* _ESTRATTO DELLA PAGINA_
^^^^^^^^^^^^^^^^

Ma qual è il problema? E’ entrato in vigore il 31 gennaio scorso il nuovo Regolamento europeo sulla sperimentazione clinica. Un provvedimento che migliora e snellisce le norme necessarie allo sviluppo dei nuovi farmaci, ma che “non potrà essere pienamente operativo da subito, a causa della mancata realizzazione dei decreti che riguardano appunto lo sviluppo dei nuovi farmaci da parte delle imprese”, avvertono le industrie del farmaco attive nel nostro Paese.

A conti fatti, secondo un’indagine Farmindustria – con la partecipazione di un campione rappresentativo composto da 34 imprese impegnate in ricerca clinica – su 396 studi clinici da avviare nel 2022, 86 saranno svolti secondo la nuova normativa comunitaria. E, quindi, rischiano di essere effettuati all’estero in assenza dei decreti attuativi.

^^^^^^^^^^^^^^^^

* _VOCI FORNITE_
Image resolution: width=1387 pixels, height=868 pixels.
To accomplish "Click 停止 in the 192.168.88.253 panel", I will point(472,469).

^^^^^^^^^^^^^^^^

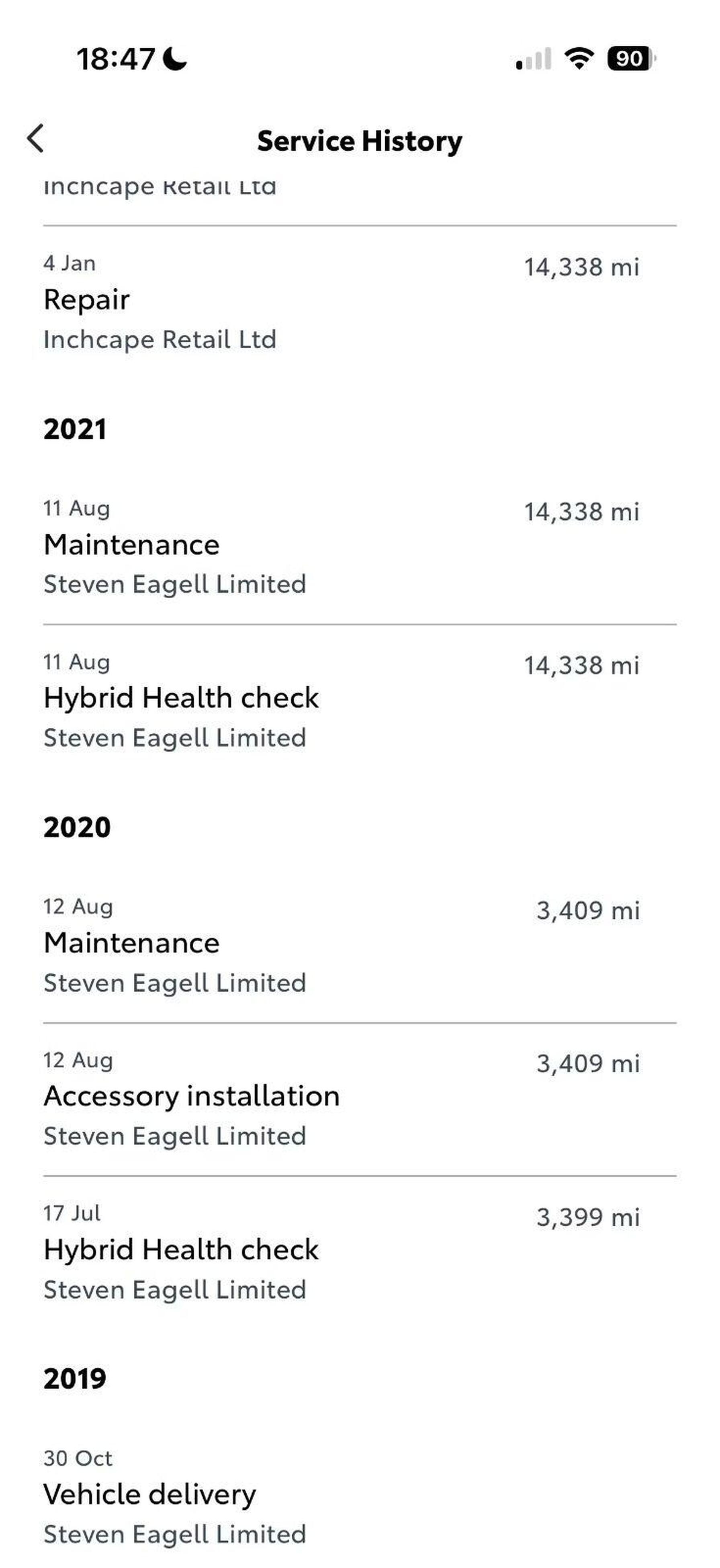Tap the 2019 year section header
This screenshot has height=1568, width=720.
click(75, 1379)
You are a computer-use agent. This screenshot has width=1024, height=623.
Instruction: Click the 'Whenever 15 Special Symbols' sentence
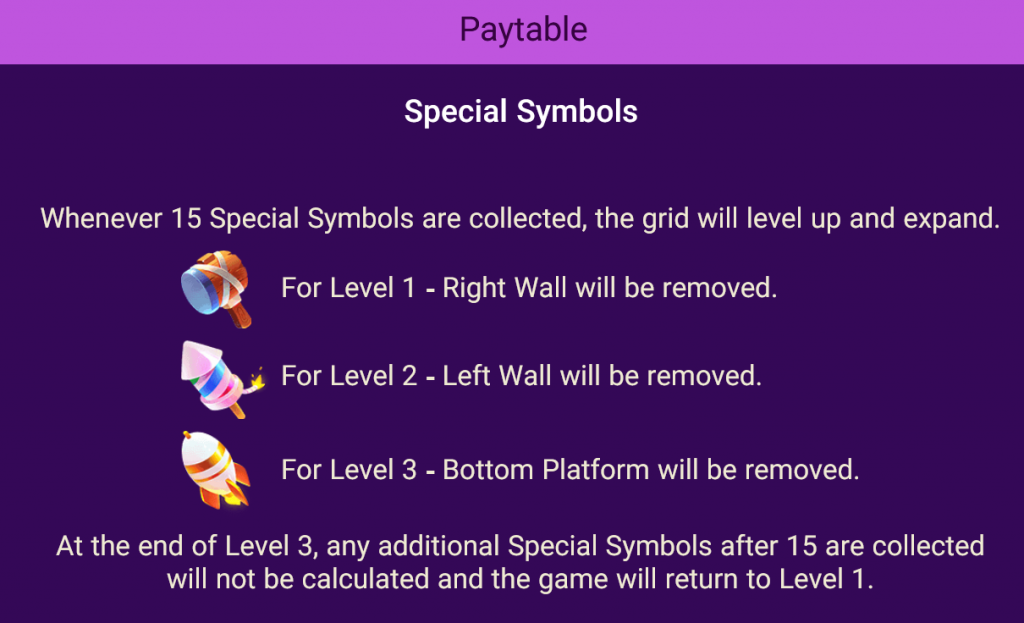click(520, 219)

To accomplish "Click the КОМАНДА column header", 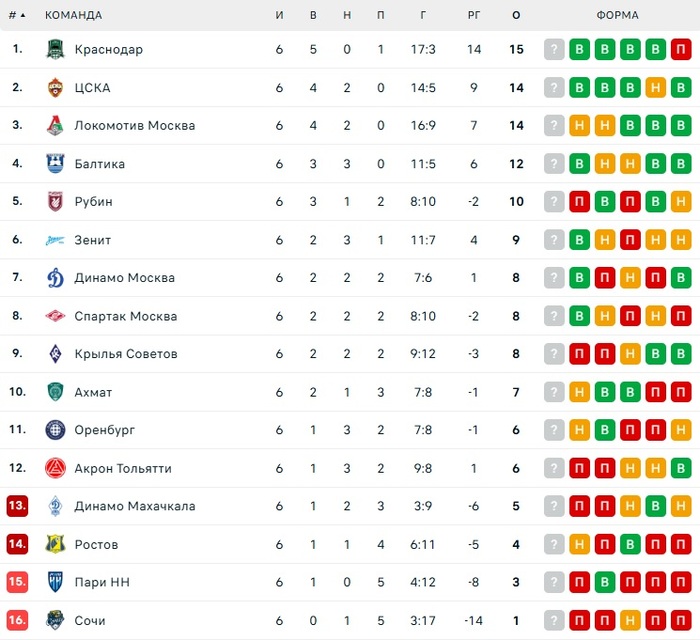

^^^^^^^^^^^^^^^^

* _APPLICA QUANTO LETTO_
A: Secondo il brano sul nuovo Regolamento europeo sulla sperimentazione clinica, quanti dei 396 studi clinici da avviare nel 2022 saranno svolti secondo la nuova normativa comunitaria?
B: Trascrivi dal brano sul nuovo Regolamento europeo sulla sperimentazione clinica il passo che comincia con le parole "Ma qual è il" e termina con le parole "nel nostro Paese.".
C: Scrivi il seguito del brano sul nuovo Regolamento europeo sulla sperimentazione clinica, cominciando dopo la sua ultima frase.
Le voci riportate non servono in alcun modo a questi esercizi.

* _RISPOSTE PER ESERCIZIO_
A: 86 studi.

B:
Ma qual è il problema? E’ entrato in vigore il 31 gennaio scorso il nuovo Regolamento europeo sulla sperimentazione clinica. Un provvedimento che migliora e snellisce le norme necessarie allo sviluppo dei nuovi farmaci, ma che “non potrà essere pienamente operativo da subito, a causa della mancata realizzazione dei decreti che riguardano appunto lo sviluppo dei nuovi farmaci da parte delle imprese”, avvertono le industrie del farmaco attive nel nostro Paese.

C:
Così meno pazienti italiani avranno l’opportunità di entrare in una sperimentazione in cui vengono impiegati trattamenti innovativi, si ridurrà la crescita professionale dei ricercatori e di tutto il personale coinvolto, e ci saranno anche meno investimenti delle imprese del farmaco nelle strutture del Servizio sanitario nazionale.

Di che cifre parliamo? Secondo le stime del Laboratorio sul Management delle Sperimentazioni Cliniche di Altems (Alta Scuola di Economia e Management dei Sistemi Sanitari – Università Cattolica di Roma) se non partissero gli 86 studi ‘in bilico’, si perderebbero investimenti tra i 75,5 e i 93,6 milioni di euro, pari al contributo totale dato dalle imprese ai centri clinici attraverso la fornitura gratuita dei farmaci ai pazienti coinvolti e la copertura dei costi connessi ai trial.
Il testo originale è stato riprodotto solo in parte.